ADOPTION DE LA LOI SUR LE CNRM : LE SYNPICS DÉNONCE UN DÉFICIT DE CONCERTATION

Les députés ont adopté, en séance plénière du 3 mars 2026 à l’Assemblée nationale du Sénégal, le projet de loi n° 4/2026 portant organisation et fonctionnement du Conseil National de Régulation des Médias (CNRM).
À la suite de ce vote, le Syndicat des Professionnels de l’Information et de la Communication du Sénégal (SYNPICS) a exprimé de vives préoccupations, dénonçant notamment son exclusion du processus d’élaboration du texte.
Le SYNPICS affirme ne pas avoir été associé aux discussions préalables, malgré son rôle historique dans la défense des intérêts matériels et moraux des professionnels des médias. Le syndicat déplore l’absence de concertation avec les acteurs du secteur sur des dispositions jugées majeures et susceptibles d’impacter l’exercice du métier de journaliste et de technicien des médias.
Parmi les points soulevés, le Chapitre IV, article 31, suscite une inquiétude particulière. Cette disposition autorise le CNRM à effectuer des visites et contrôles dans les entreprises de presse, à exiger la communication de documents professionnels et précise que le secret professionnel ne lui est pas opposable dans le cadre de ses compétences.
Pour le SYNPICS, une telle mesure constitue un précédent préoccupant, susceptible de fragiliser le principe du secret professionnel et d’exposer les médias à des risques d’ingérence.
Le syndicat s’inquiète également des prérogatives accordées au CNRM en matière de sanctions, notamment la possibilité de fermer administrativement un média, de suspendre sa diffusion ou de bloquer des contenus en ligne. Selon lui, ces mesures pourraient avoir des conséquences sociales importantes, affecter l’emploi dans le secteur et porter atteinte au pluralisme de l’information.

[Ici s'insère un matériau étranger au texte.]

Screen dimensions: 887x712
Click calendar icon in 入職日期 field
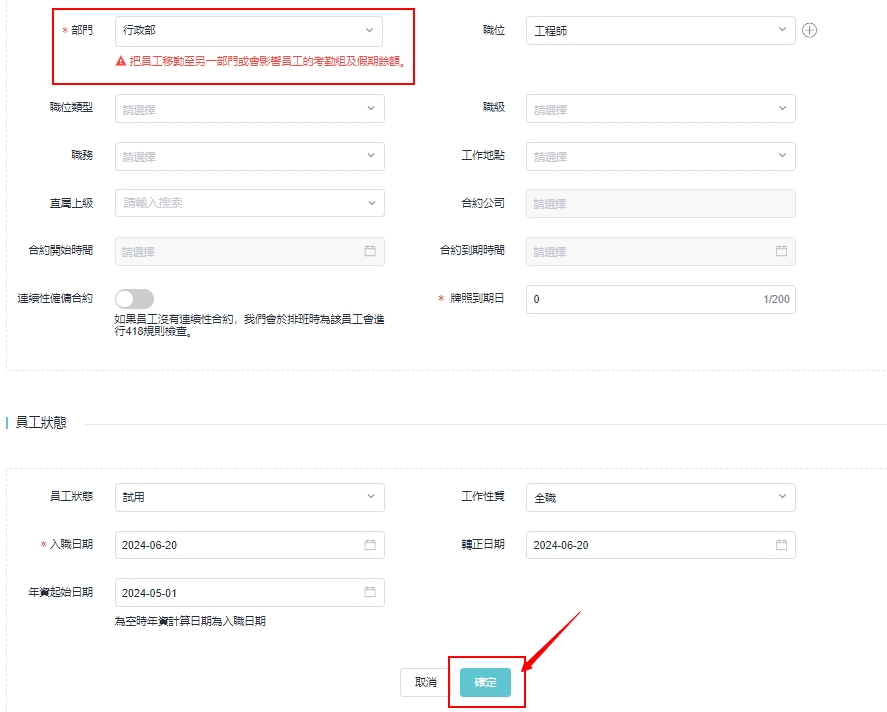[x=369, y=545]
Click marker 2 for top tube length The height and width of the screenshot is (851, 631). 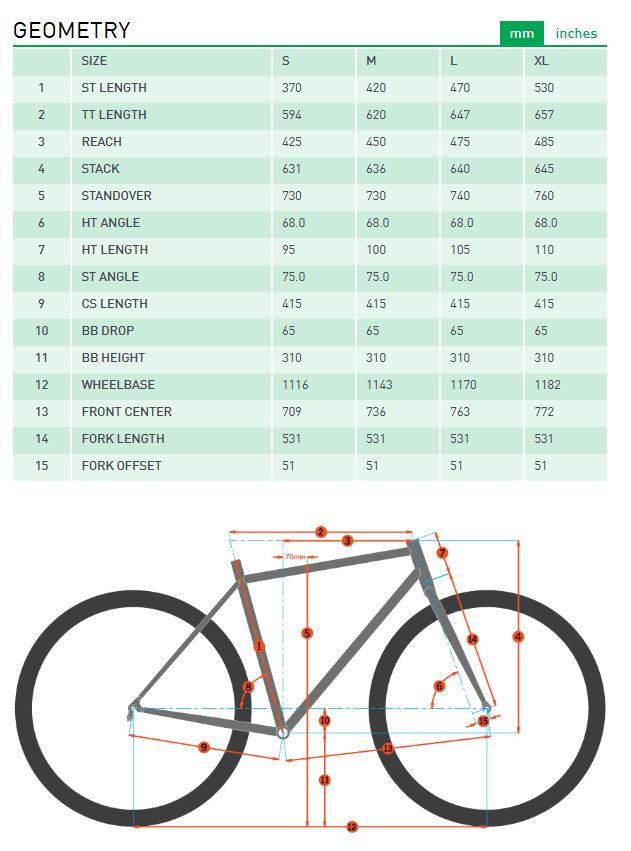(321, 532)
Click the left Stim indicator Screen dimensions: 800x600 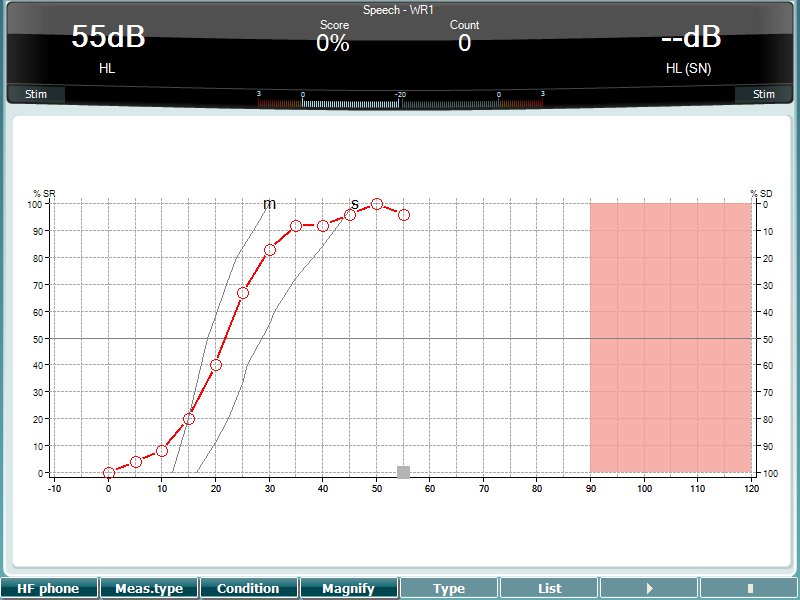tap(36, 94)
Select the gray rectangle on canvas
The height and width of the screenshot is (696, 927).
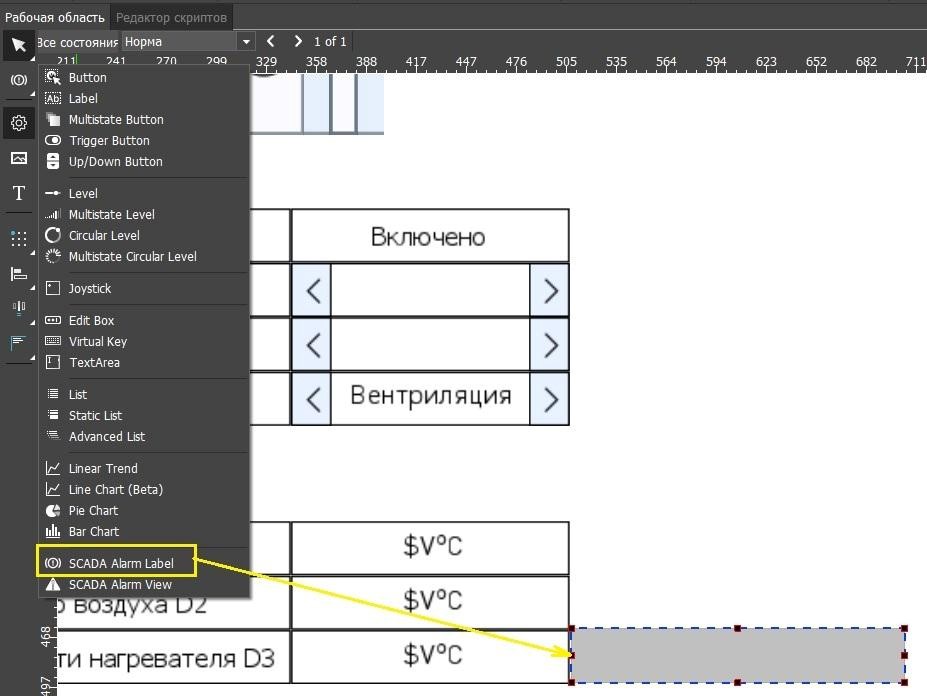click(x=738, y=656)
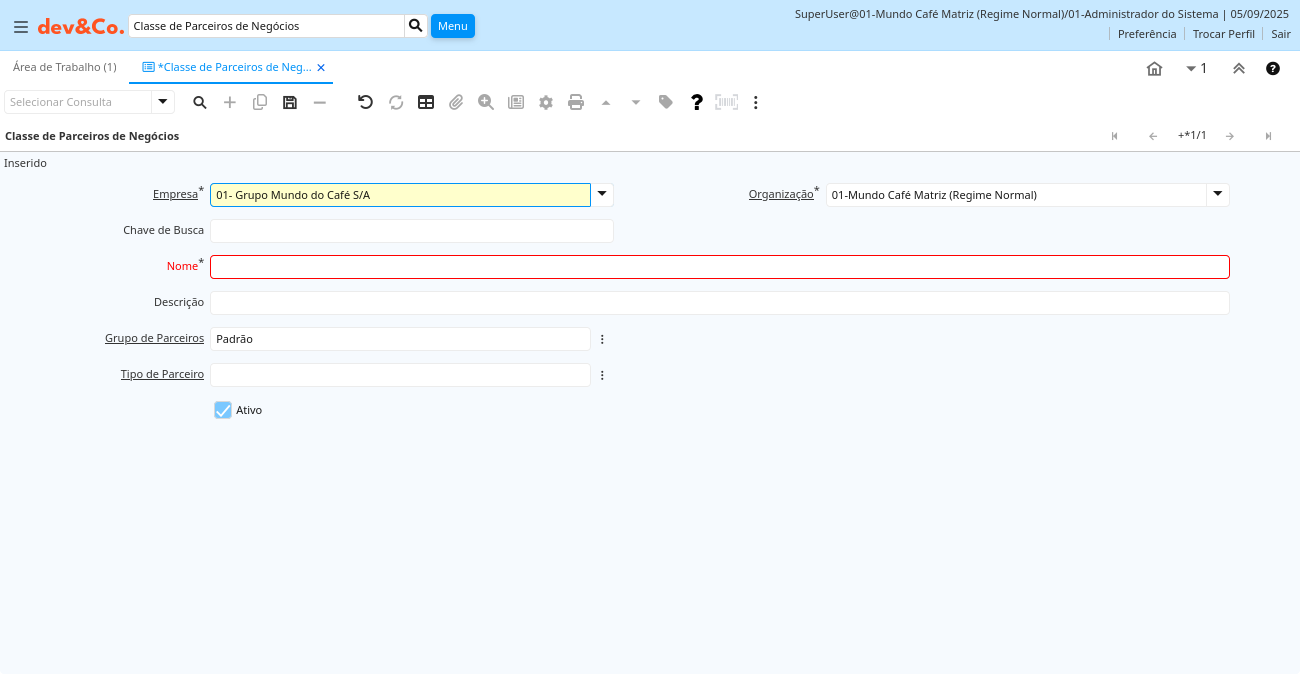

Le SYNPICS appelle les autorités à ouvrir un cadre de dialogue inclusif avec l’ensemble des acteurs des médias afin de revisiter les dispositions controversées. Il réaffirme son attachement à une régulation indépendante, transparente et équitable, tout en insistant sur la nécessité d’un processus concerté respectueux des principes démocratiques et de la liberté de la presse.